Work item
Print the material underneath in full, keeping every line exactly as it is.

Source material
__________________________________________________
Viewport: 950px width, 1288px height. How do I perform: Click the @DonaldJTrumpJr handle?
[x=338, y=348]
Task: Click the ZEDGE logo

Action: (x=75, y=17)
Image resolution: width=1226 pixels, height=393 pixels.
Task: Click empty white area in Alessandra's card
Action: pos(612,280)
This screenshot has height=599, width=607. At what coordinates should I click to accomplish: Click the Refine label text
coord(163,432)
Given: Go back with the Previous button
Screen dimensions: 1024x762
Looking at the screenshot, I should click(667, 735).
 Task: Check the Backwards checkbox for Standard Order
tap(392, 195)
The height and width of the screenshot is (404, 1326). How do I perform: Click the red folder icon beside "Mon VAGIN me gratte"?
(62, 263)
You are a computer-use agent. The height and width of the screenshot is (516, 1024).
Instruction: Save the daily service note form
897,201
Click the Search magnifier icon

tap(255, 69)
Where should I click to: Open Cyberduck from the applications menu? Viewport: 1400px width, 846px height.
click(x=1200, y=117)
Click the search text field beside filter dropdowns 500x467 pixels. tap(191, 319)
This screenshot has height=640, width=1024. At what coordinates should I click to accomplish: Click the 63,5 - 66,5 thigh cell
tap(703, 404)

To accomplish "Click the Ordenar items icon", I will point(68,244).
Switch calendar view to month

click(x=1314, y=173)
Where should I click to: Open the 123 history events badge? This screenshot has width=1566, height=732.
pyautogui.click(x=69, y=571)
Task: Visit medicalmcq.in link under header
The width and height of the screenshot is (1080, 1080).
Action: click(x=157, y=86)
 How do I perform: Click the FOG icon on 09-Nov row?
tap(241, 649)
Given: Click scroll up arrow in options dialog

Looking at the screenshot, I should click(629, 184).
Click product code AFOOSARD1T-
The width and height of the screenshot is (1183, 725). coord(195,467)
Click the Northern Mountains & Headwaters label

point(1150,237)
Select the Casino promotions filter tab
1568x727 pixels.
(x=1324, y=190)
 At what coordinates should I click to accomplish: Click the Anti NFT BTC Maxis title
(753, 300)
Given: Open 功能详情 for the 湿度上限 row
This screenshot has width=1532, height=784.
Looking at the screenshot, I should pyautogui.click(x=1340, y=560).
__________________________________________________
Task output
Viewport: 950px width, 1288px height. How do I perform: Click the @DonaldJTrumpJr handle?
[x=338, y=348]
Task: Click the ZEDGE logo

Action: (x=75, y=17)
Image resolution: width=1226 pixels, height=393 pixels.
Task: Click empty white area in Alessandra's card
Action: pos(612,280)
This screenshot has height=599, width=607. At what coordinates should I click to accomplish: Click the Refine label text
coord(163,432)
Given: Go back with the Previous button
Screen dimensions: 1024x762
Looking at the screenshot, I should click(667, 735).
 Task: Check the Backwards checkbox for Standard Order
tap(392, 195)
The height and width of the screenshot is (404, 1326). How do I perform: Click the red folder icon beside "Mon VAGIN me gratte"?
(62, 263)
You are a computer-use agent. The height and width of the screenshot is (516, 1024).
Instruction: Save the daily service note form
897,201
Click the Search magnifier icon

tap(255, 69)
Where should I click to: Open Cyberduck from the applications menu? Viewport: 1400px width, 846px height.
click(x=1200, y=117)
Click the search text field beside filter dropdowns 500x467 pixels. tap(191, 319)
This screenshot has height=640, width=1024. At what coordinates should I click to accomplish: Click the 63,5 - 66,5 thigh cell
tap(703, 404)

To accomplish "Click the Ordenar items icon", I will point(68,244).
Switch calendar view to month

click(x=1314, y=173)
Where should I click to: Open the 123 history events badge? This screenshot has width=1566, height=732.
pyautogui.click(x=69, y=571)
Task: Visit medicalmcq.in link under header
The width and height of the screenshot is (1080, 1080).
Action: click(x=157, y=86)
 How do I perform: Click the FOG icon on 09-Nov row?
tap(241, 649)
Given: Click scroll up arrow in options dialog

Looking at the screenshot, I should click(629, 184).
Click product code AFOOSARD1T-
The width and height of the screenshot is (1183, 725). coord(195,467)
Click the Northern Mountains & Headwaters label

point(1150,237)
Select the Casino promotions filter tab
1568x727 pixels.
(x=1324, y=190)
 At what coordinates should I click to accomplish: Click the Anti NFT BTC Maxis title
(753, 300)
Given: Open 功能详情 for the 湿度上限 row
This screenshot has width=1532, height=784.
Looking at the screenshot, I should pyautogui.click(x=1340, y=560).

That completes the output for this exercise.